Henry Thornton picture Henry Thornton · Jan 21, 2012 · Viewed 56k times · Source

How do you save/load a scipy sparse csr_matrix in a portable format? The scipy sparse matrix is created on Python 3 (Windows 64-bit) to run on Python 2 (Linux 64-bit). Initially, I used pickle (with protocol=2 and fix_imports=True) but this didn't work going from Python 3.2.2 (Windows 64-bit) to Python 2.7.2 (Windows 32-bit) and got the error:

TypeError: ('data type not understood', <built-in function _reconstruct>, (<type 'numpy.ndarray'>, (0,), '[98]')).

Next, tried numpy.save and numpy.load as well as scipy.io.mmwrite() and scipy.io.mmread() and none of these methods worked either.

Answer

Henry Thornton picture Henry Thornton · Jan 24, 2012

edit: SciPy 1.19 now has scipy.sparse.save_npz and scipy.sparse.load_npz.

from scipy import sparse

sparse.save_npz("yourmatrix.npz", your_matrix)
your_matrix_back = sparse.load_npz("yourmatrix.npz")

For both functions, the file argument may also be a file-like object (i.e. the result of open) instead of a filename.


Got an answer from the Scipy user group:

A csr_matrix has 3 data attributes that matter: .data, .indices, and .indptr.

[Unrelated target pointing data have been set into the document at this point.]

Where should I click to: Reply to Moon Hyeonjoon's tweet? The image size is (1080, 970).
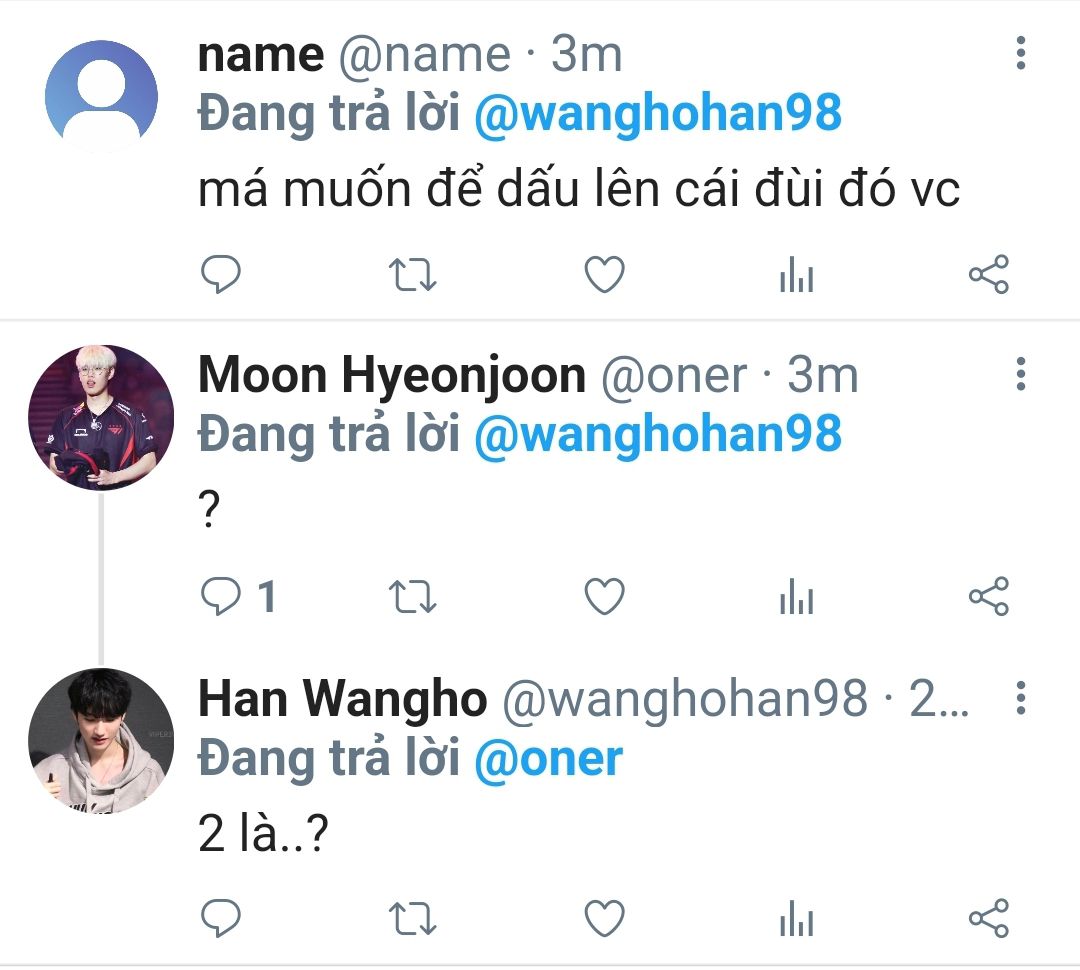coord(221,598)
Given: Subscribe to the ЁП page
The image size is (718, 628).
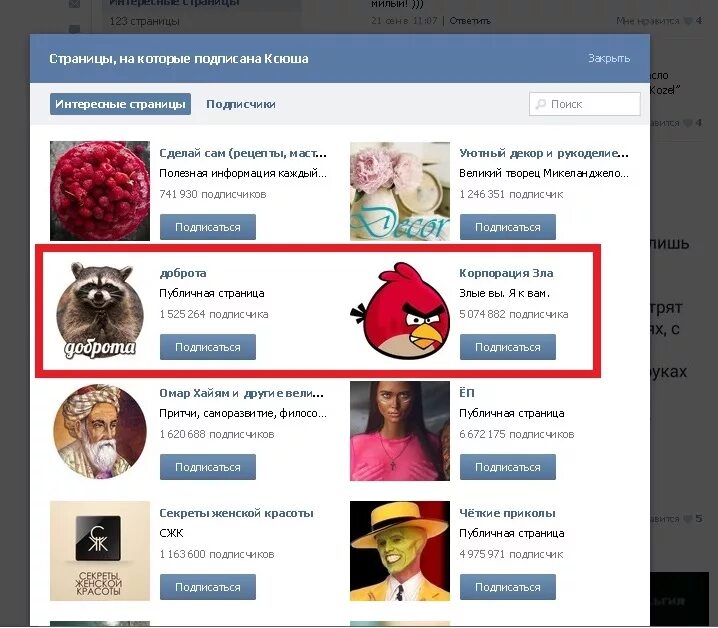Looking at the screenshot, I should pyautogui.click(x=508, y=467).

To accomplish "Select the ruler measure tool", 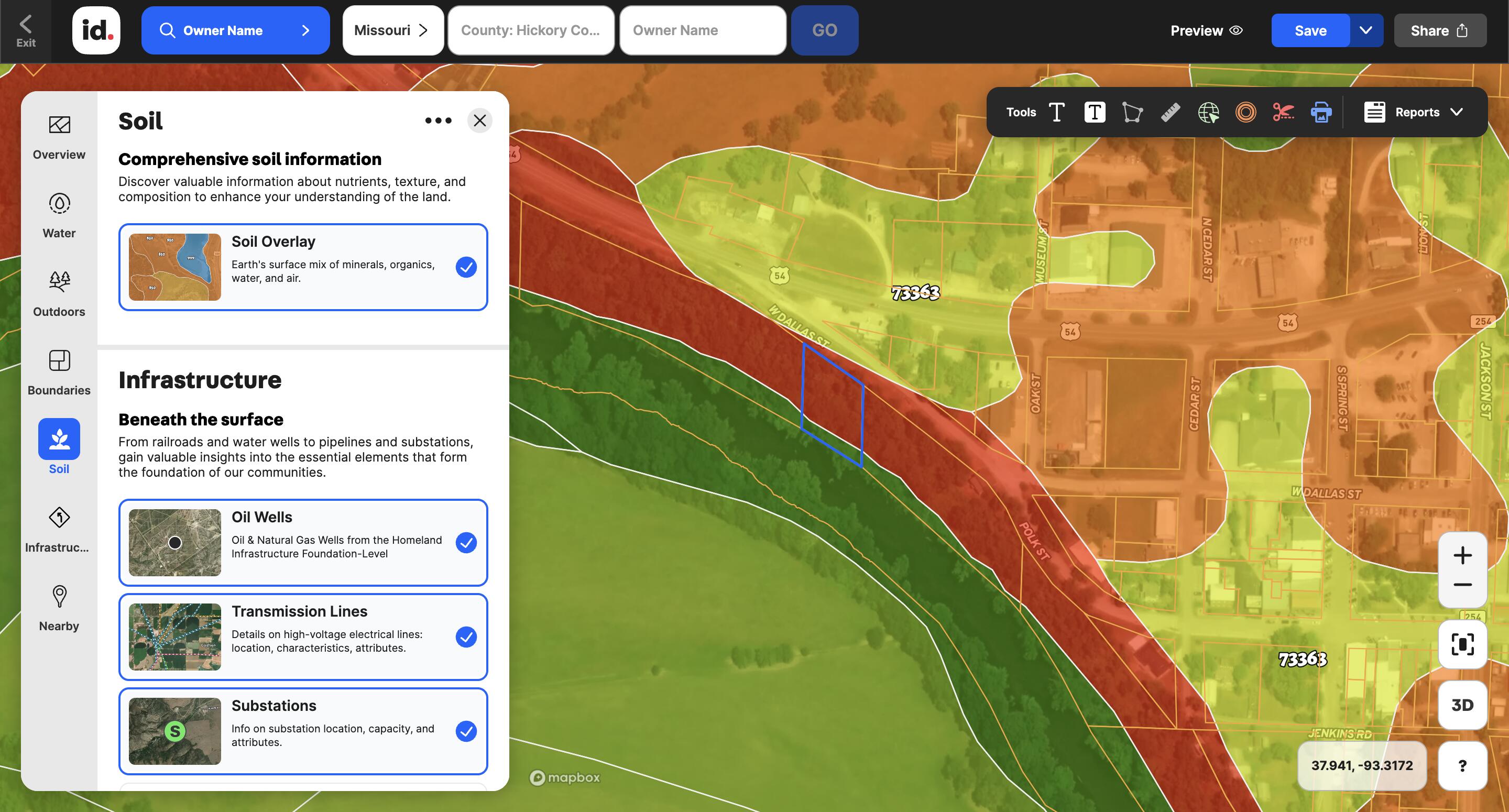I will pos(1170,112).
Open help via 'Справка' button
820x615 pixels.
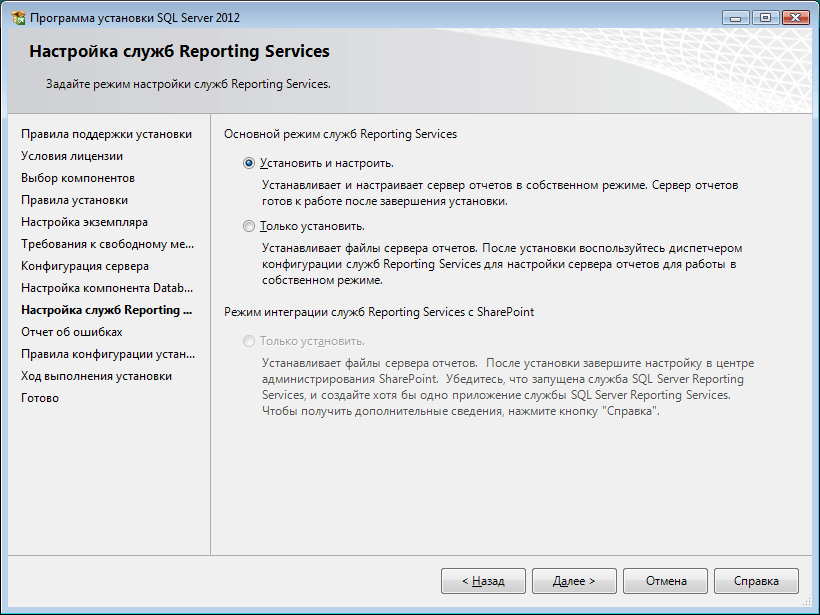click(755, 581)

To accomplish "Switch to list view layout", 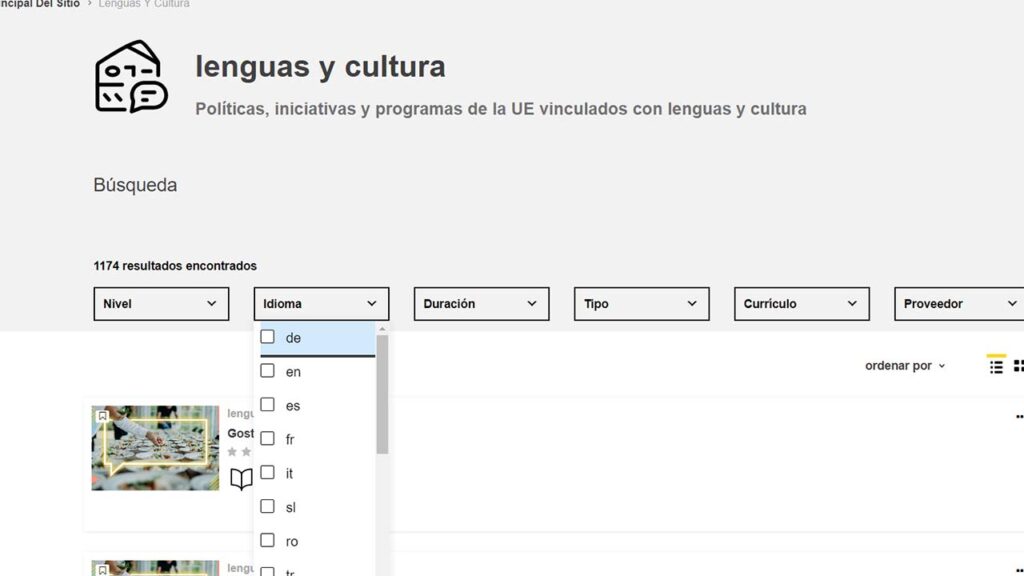I will click(x=995, y=366).
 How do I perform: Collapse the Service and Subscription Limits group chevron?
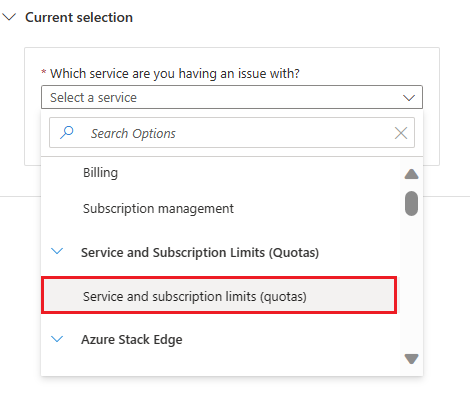pos(57,251)
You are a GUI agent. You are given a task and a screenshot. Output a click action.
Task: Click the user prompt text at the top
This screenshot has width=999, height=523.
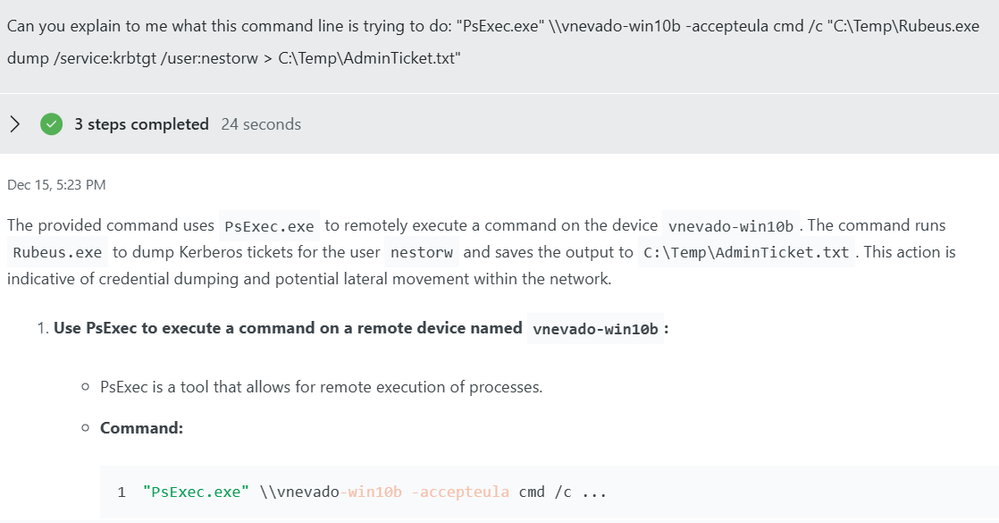tap(493, 42)

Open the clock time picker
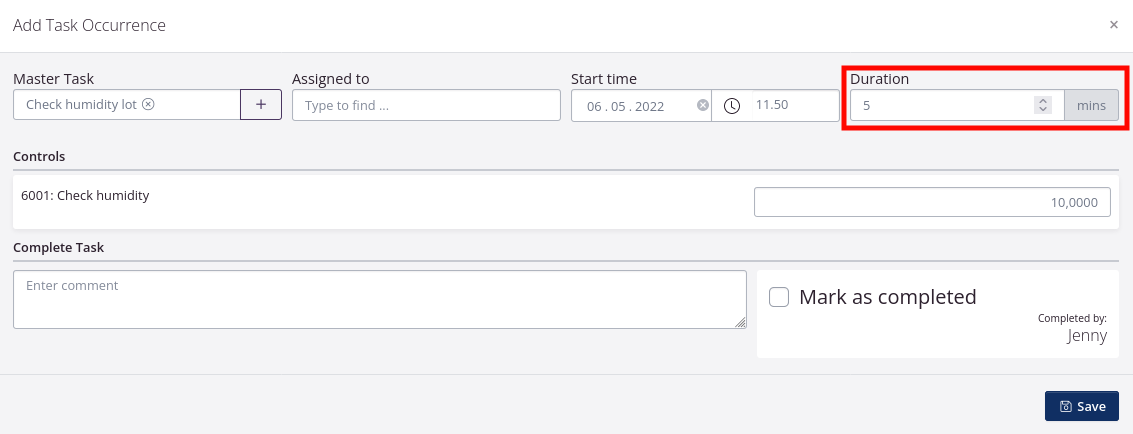(732, 105)
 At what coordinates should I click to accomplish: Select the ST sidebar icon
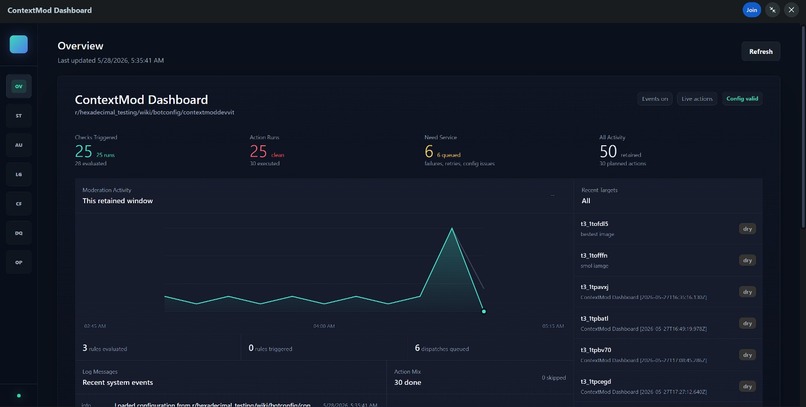(x=19, y=116)
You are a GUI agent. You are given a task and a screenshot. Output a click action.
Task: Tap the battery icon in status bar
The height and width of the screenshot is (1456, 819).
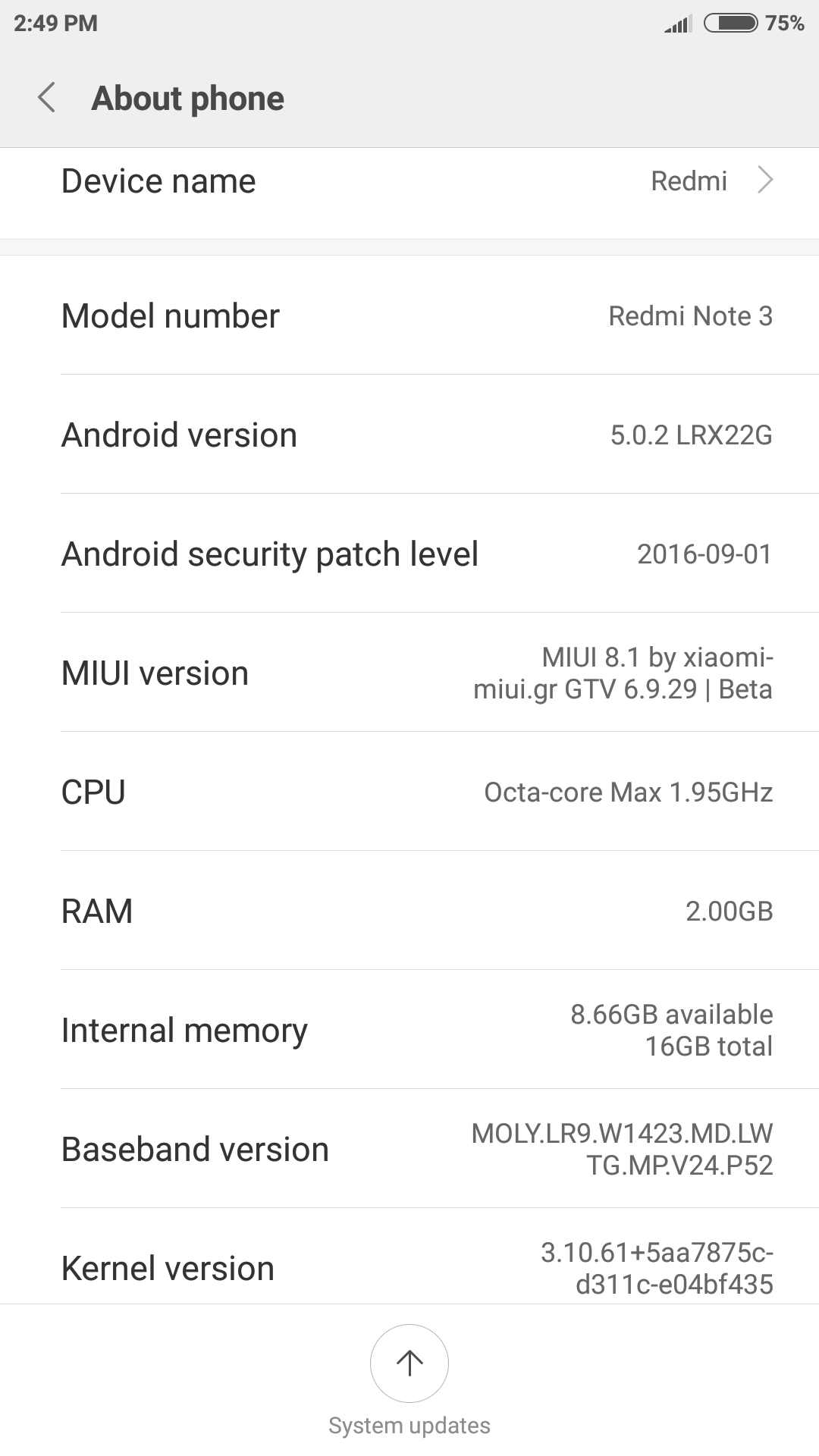(730, 23)
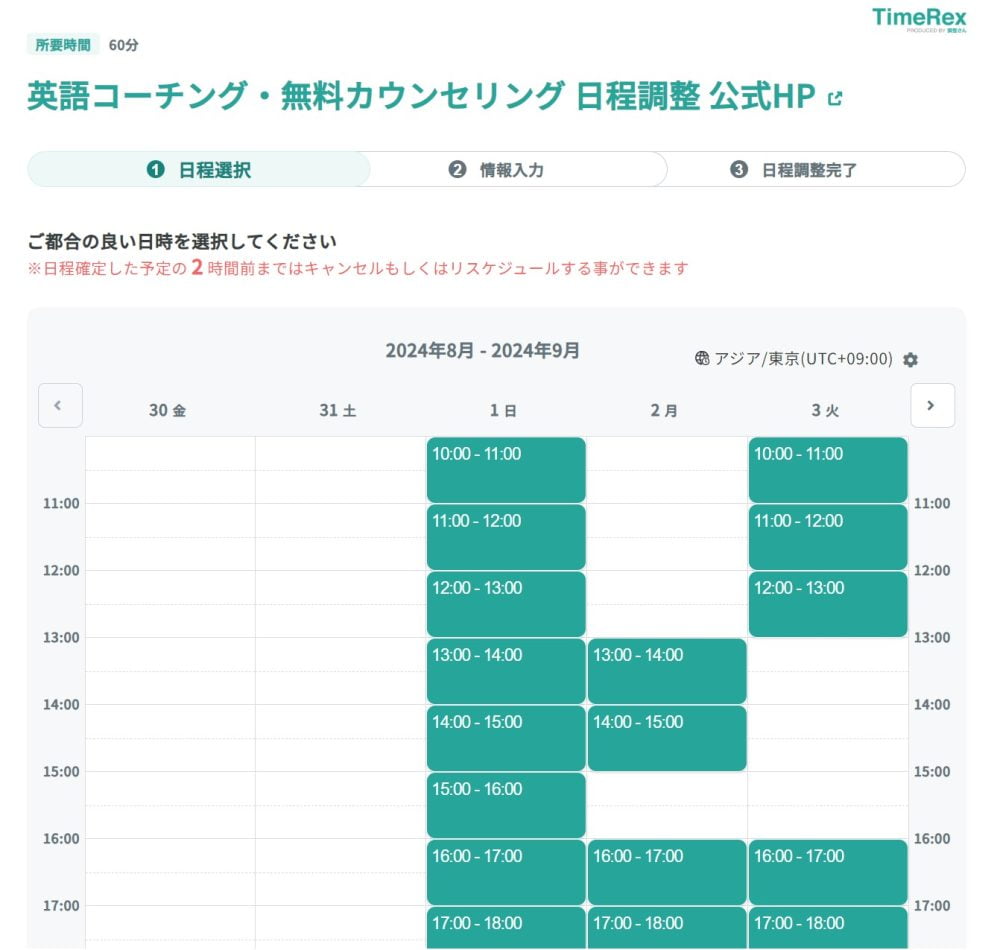
Task: Select the 15:00 - 16:00 slot on 1日
Action: [505, 804]
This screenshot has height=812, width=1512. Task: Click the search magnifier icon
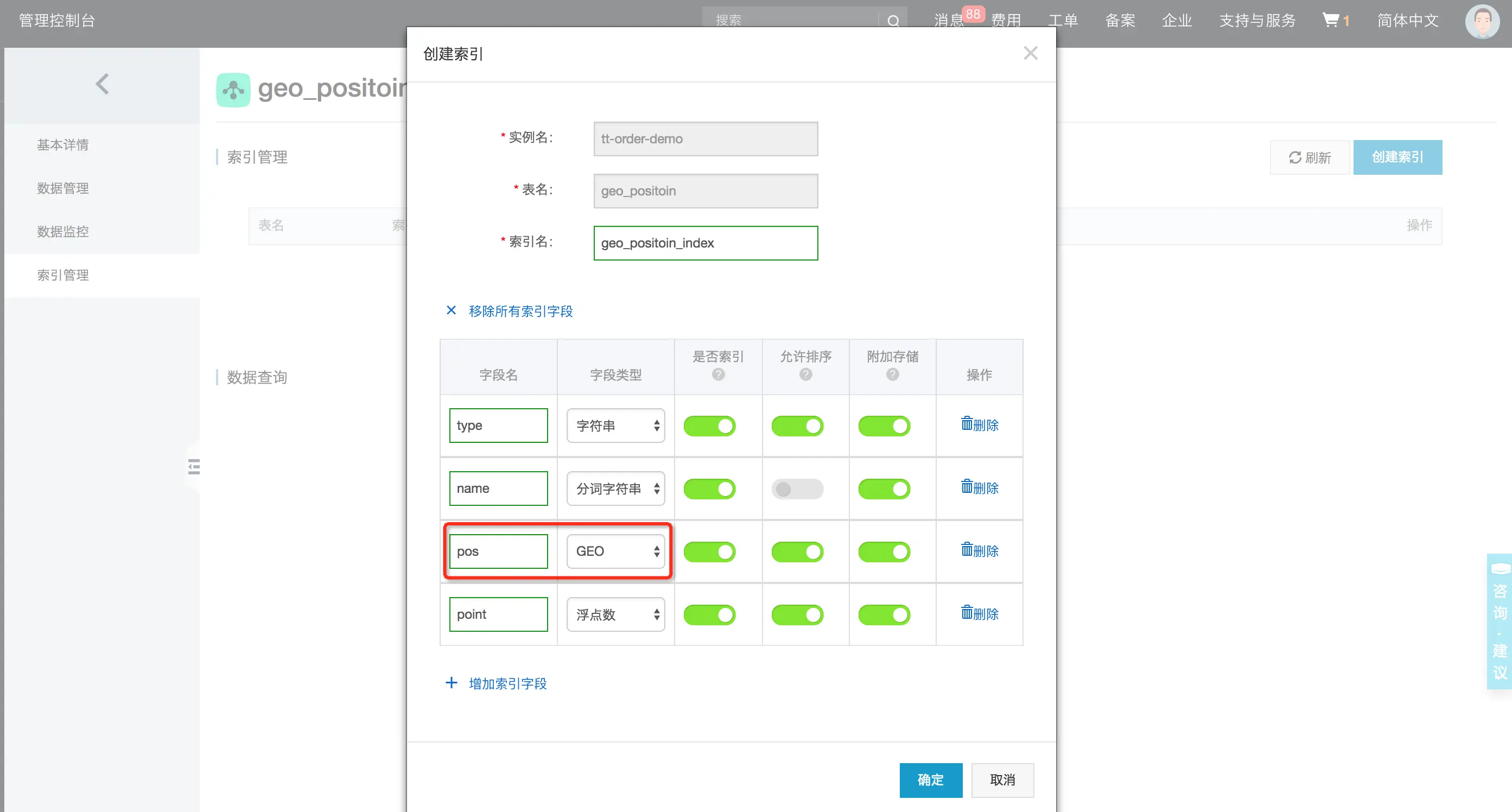[x=893, y=21]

All are simple ndarrays, so numpy.save will work on them. Save the three arrays with numpy.save or numpy.savez, load them back with numpy.load, and then recreate the sparse matrix object with:

new_csr = csr_matrix((data, indices, indptr), shape=(M, N))

So for example:

def save_sparse_csr(filename, array):
    np.savez(filename, data=array.data, indices=array.indices,
             indptr=array.indptr, shape=array.shape)

def load_sparse_csr(filename):
    loader = np.load(filename)
    return csr_matrix((loader['data'], loader['indices'], loader['indptr']),
                      shape=loader['shape'])